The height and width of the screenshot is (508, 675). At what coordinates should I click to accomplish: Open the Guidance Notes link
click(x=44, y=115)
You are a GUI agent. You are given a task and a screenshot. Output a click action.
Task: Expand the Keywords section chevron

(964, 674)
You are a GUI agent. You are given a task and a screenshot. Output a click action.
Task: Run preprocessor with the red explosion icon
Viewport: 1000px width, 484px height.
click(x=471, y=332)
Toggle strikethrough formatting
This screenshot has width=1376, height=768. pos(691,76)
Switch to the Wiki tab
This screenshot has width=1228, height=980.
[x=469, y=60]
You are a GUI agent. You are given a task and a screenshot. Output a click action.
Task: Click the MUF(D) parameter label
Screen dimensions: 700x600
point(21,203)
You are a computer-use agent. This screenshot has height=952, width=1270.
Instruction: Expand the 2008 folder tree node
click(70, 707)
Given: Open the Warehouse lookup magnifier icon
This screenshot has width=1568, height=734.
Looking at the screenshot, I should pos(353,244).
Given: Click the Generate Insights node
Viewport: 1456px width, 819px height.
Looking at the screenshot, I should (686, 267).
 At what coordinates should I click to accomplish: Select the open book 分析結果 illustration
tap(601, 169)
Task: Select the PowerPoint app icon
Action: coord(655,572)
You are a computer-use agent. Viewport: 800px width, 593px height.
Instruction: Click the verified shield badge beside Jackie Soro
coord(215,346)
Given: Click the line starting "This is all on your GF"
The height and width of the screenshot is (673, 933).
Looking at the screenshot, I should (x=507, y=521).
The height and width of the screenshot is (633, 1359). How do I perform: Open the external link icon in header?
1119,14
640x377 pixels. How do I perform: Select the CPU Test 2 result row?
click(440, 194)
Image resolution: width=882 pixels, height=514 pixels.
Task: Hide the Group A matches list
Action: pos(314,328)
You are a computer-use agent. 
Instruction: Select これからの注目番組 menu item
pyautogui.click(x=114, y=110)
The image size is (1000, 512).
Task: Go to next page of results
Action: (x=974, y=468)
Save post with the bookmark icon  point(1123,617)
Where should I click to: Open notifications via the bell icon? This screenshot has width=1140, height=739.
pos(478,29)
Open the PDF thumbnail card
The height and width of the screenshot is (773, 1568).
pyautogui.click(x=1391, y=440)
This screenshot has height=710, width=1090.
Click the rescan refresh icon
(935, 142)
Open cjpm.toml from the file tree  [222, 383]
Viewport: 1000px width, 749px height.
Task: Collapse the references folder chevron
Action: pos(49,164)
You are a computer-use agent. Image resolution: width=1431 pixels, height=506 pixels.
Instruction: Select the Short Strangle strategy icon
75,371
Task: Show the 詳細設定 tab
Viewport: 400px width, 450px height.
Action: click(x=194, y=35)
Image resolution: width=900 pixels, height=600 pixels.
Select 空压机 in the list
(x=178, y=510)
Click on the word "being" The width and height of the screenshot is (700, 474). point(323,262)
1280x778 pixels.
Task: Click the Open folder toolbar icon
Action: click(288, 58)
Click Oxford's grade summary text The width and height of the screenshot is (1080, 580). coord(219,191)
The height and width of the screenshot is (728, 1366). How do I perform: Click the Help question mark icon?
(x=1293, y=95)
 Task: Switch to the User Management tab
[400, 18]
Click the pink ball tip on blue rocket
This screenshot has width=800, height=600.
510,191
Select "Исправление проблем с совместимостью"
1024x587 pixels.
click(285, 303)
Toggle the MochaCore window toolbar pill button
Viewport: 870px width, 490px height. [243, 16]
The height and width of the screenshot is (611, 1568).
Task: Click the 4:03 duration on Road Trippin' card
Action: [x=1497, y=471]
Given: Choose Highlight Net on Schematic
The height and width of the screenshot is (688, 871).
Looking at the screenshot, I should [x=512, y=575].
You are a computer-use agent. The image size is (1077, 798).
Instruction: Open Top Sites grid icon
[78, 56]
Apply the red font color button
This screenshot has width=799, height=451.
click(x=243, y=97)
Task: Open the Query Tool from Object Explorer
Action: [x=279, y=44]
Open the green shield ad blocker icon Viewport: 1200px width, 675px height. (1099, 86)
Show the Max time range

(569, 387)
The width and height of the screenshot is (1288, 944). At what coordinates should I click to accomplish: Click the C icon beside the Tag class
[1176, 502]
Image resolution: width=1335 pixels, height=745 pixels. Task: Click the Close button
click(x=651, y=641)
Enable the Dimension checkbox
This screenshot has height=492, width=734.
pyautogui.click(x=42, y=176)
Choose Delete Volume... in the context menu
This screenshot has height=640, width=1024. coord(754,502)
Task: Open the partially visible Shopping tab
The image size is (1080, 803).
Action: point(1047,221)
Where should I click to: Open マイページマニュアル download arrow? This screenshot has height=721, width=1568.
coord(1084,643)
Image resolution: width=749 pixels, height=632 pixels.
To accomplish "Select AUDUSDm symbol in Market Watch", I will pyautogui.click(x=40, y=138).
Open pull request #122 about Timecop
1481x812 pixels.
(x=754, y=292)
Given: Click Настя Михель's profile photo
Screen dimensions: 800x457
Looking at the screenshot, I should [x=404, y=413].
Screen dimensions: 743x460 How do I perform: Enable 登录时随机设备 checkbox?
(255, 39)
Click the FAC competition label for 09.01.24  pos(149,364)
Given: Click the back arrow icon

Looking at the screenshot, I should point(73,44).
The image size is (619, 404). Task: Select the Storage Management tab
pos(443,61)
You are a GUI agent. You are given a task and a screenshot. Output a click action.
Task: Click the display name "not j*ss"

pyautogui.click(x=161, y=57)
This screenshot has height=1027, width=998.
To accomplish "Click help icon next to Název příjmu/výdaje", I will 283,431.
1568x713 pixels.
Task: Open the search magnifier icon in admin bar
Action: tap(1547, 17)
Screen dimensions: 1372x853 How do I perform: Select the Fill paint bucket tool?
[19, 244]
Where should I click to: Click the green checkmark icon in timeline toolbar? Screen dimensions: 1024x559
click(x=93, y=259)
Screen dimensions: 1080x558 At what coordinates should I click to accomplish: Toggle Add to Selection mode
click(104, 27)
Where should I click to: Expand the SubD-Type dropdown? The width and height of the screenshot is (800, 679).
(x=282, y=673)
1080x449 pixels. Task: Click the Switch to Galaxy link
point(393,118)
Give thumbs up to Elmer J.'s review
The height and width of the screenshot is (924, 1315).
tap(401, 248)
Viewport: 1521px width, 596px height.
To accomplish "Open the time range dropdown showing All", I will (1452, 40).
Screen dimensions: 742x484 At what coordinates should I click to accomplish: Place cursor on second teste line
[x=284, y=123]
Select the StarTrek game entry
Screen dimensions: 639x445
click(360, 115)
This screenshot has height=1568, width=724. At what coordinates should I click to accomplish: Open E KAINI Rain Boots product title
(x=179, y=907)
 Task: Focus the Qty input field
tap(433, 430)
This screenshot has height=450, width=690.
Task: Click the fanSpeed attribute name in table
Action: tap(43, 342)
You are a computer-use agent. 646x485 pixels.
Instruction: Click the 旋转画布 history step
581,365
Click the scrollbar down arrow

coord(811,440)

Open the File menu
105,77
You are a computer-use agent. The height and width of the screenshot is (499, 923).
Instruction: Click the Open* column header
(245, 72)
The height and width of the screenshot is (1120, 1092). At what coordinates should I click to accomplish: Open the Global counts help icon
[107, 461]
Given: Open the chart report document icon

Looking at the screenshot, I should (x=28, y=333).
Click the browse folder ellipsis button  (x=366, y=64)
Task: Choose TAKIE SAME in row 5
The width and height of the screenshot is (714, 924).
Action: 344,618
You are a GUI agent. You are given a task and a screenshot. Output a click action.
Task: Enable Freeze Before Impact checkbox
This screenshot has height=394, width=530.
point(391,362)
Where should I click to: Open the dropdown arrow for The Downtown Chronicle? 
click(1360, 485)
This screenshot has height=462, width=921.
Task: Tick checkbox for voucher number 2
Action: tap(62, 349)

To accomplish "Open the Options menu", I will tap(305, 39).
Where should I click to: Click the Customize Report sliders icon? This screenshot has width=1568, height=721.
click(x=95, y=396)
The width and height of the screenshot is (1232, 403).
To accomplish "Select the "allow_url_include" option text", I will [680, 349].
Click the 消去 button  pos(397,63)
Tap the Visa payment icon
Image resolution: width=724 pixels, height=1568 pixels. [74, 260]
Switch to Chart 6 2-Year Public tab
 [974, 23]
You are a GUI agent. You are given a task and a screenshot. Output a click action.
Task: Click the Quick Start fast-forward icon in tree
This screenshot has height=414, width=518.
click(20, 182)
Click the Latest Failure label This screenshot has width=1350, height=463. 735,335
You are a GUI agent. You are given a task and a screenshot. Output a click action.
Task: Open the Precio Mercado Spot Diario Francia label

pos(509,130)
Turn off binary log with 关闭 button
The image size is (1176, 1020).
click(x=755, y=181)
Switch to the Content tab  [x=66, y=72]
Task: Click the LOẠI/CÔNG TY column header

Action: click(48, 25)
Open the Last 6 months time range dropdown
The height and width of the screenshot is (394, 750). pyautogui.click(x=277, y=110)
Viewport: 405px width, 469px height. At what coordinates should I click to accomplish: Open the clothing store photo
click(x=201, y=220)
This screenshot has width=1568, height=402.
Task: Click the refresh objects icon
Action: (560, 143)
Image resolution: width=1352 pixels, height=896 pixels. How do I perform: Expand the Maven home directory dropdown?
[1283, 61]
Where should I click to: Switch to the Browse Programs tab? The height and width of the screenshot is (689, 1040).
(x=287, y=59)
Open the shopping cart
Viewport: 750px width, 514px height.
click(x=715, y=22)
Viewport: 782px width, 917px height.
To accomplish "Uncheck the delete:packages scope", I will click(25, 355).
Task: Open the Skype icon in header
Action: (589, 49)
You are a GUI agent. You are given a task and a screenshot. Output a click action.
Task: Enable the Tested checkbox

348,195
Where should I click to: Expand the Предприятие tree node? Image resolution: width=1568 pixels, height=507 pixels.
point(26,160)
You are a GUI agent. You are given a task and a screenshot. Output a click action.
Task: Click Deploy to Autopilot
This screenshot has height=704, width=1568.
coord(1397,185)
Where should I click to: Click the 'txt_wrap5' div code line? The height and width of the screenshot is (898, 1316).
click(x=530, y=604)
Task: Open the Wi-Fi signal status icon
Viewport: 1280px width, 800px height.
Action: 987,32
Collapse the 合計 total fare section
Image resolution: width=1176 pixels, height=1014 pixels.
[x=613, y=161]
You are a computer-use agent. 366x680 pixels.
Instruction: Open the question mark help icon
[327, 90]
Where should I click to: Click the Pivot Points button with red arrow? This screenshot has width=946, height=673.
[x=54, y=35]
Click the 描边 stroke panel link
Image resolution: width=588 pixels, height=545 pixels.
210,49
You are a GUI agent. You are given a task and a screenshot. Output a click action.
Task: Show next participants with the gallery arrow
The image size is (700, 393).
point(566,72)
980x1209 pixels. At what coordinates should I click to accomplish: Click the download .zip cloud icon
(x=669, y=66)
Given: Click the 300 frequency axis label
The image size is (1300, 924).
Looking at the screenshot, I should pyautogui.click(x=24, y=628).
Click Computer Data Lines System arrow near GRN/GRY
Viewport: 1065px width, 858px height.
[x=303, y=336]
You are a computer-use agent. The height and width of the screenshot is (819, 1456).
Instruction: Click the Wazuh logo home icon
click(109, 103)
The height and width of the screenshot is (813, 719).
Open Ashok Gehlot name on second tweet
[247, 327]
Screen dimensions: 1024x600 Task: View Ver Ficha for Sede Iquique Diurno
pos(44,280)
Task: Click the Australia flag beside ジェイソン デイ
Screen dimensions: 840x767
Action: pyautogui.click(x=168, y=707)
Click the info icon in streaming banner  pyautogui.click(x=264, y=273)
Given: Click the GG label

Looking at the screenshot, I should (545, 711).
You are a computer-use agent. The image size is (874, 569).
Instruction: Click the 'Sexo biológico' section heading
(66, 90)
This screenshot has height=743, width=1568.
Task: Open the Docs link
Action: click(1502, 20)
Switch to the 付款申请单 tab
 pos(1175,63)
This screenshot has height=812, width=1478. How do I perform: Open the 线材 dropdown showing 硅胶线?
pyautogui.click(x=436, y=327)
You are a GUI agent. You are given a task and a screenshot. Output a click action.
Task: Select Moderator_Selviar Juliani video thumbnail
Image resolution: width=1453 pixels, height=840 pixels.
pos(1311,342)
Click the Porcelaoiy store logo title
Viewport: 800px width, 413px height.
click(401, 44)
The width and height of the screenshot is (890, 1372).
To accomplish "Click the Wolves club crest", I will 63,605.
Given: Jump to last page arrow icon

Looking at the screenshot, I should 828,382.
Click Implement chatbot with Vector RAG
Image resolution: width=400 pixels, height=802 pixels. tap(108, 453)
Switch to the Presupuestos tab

++++++++++

What you return must be the lines above that run from the line with "Viewport: 1065px width, 858px height." to the line with "Task: Click the Australia", inclusive, each copied exactly.

Viewport: 1065px width, 858px height.
[x=303, y=336]
You are a computer-use agent. The height and width of the screenshot is (819, 1456).
Instruction: Click the Wazuh logo home icon
click(109, 103)
The height and width of the screenshot is (813, 719).
Open Ashok Gehlot name on second tweet
[247, 327]
Screen dimensions: 1024x600 Task: View Ver Ficha for Sede Iquique Diurno
pos(44,280)
Task: Click the Australia flag beside ジェイソン デイ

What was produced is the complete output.